[Task details]:
Only the lines from the one containing "The width and" to the end of the material are to be copied, exactly and in full; images stay out.

[Dataset]:
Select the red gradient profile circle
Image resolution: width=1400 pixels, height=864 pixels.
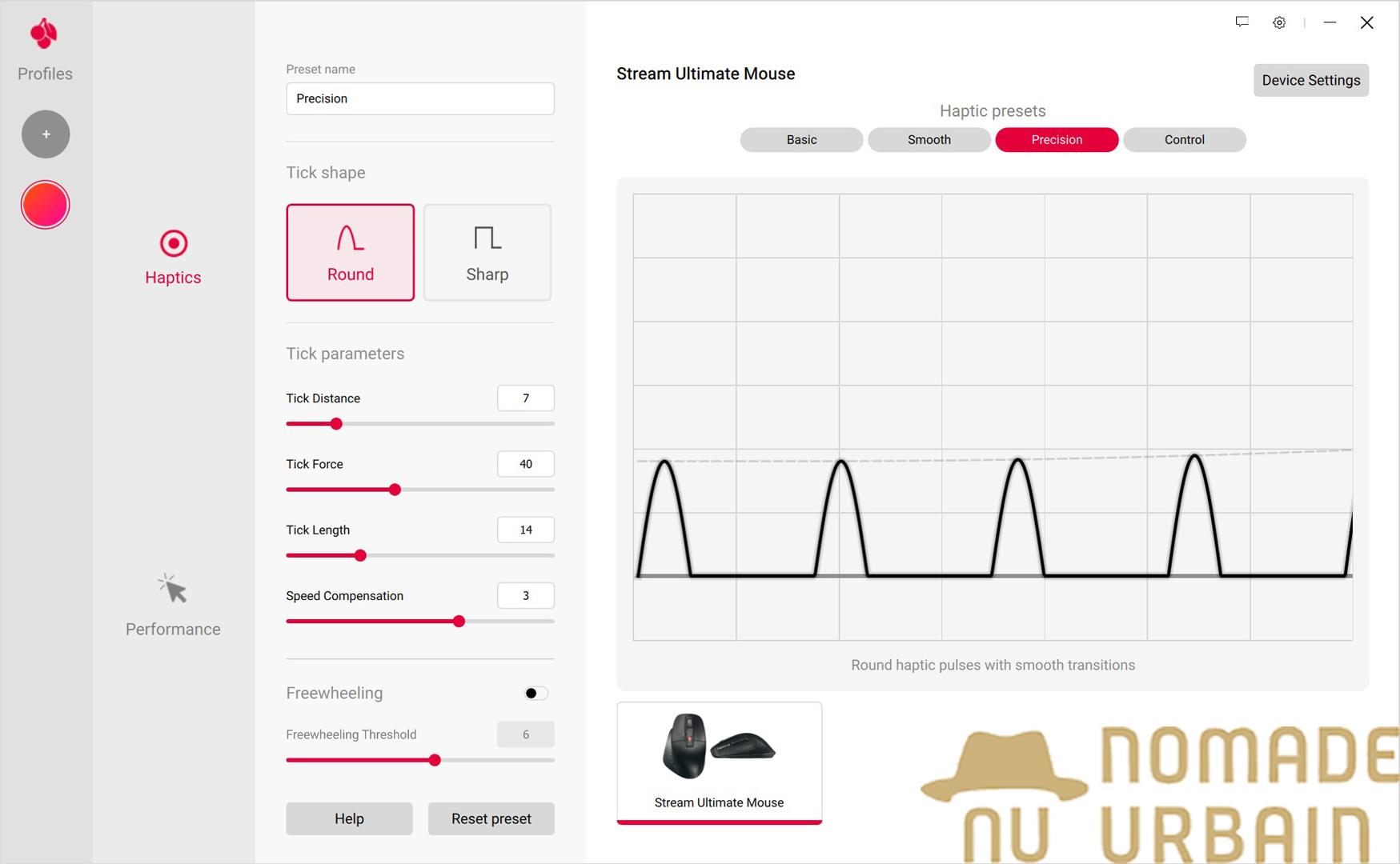[46, 205]
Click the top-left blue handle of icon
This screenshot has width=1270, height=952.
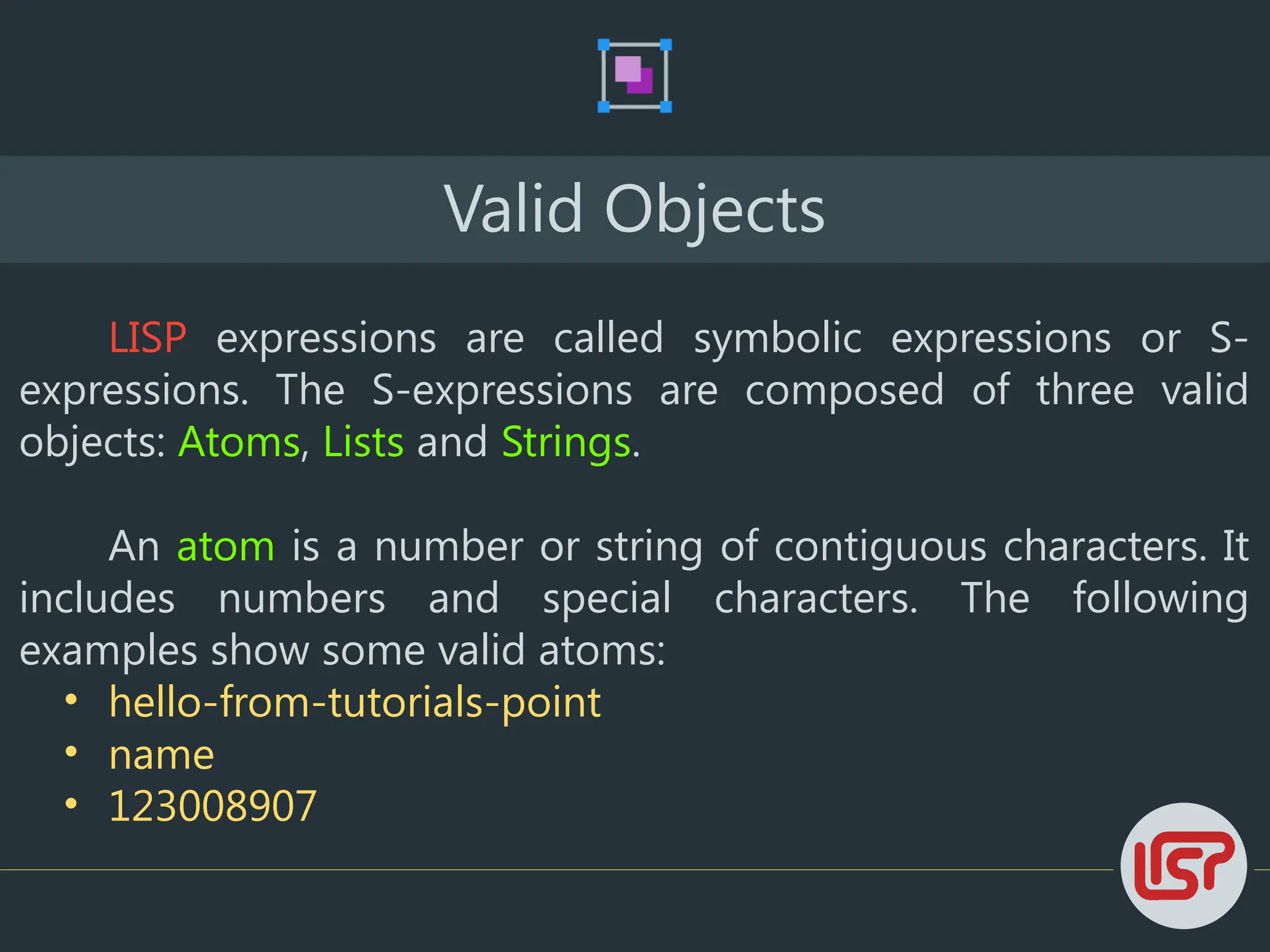tap(603, 45)
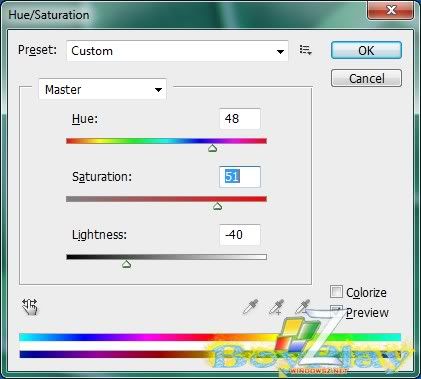Select the Eyedropper tool

click(x=250, y=307)
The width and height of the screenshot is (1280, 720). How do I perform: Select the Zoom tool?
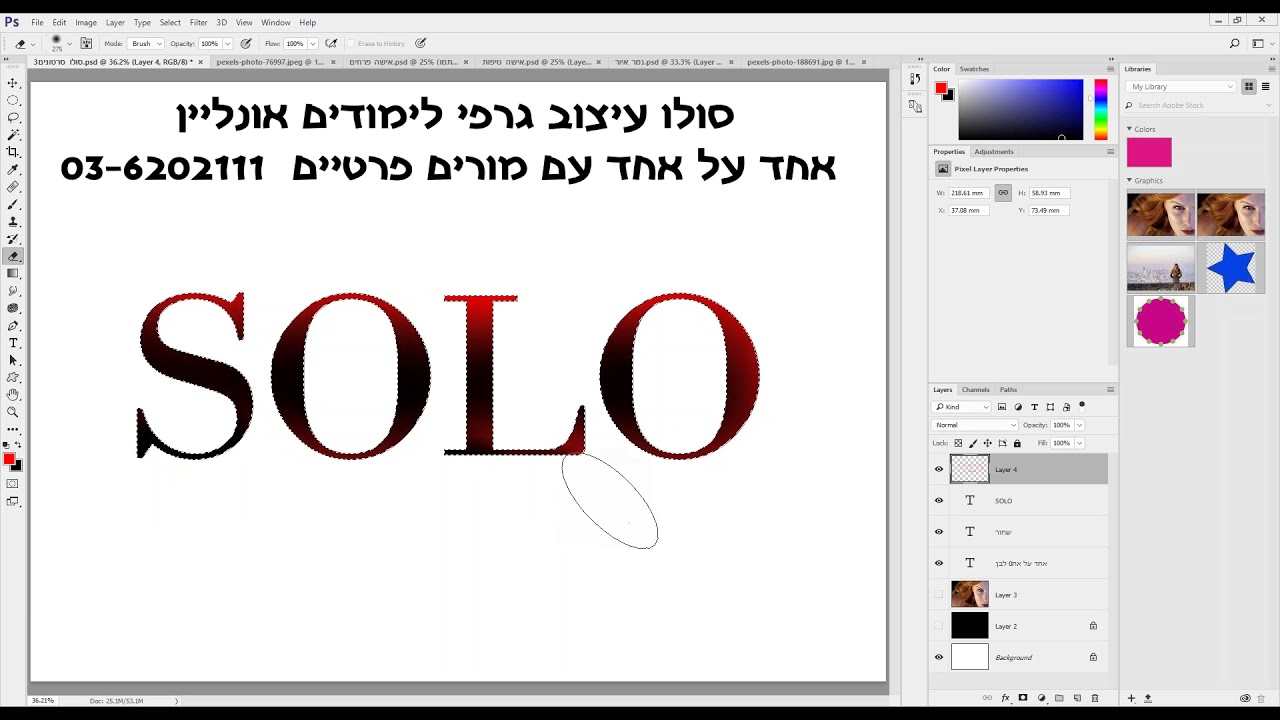13,412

[Result below]:
The width and height of the screenshot is (1280, 720). How do I perform: Select the Zoom tool?
13,412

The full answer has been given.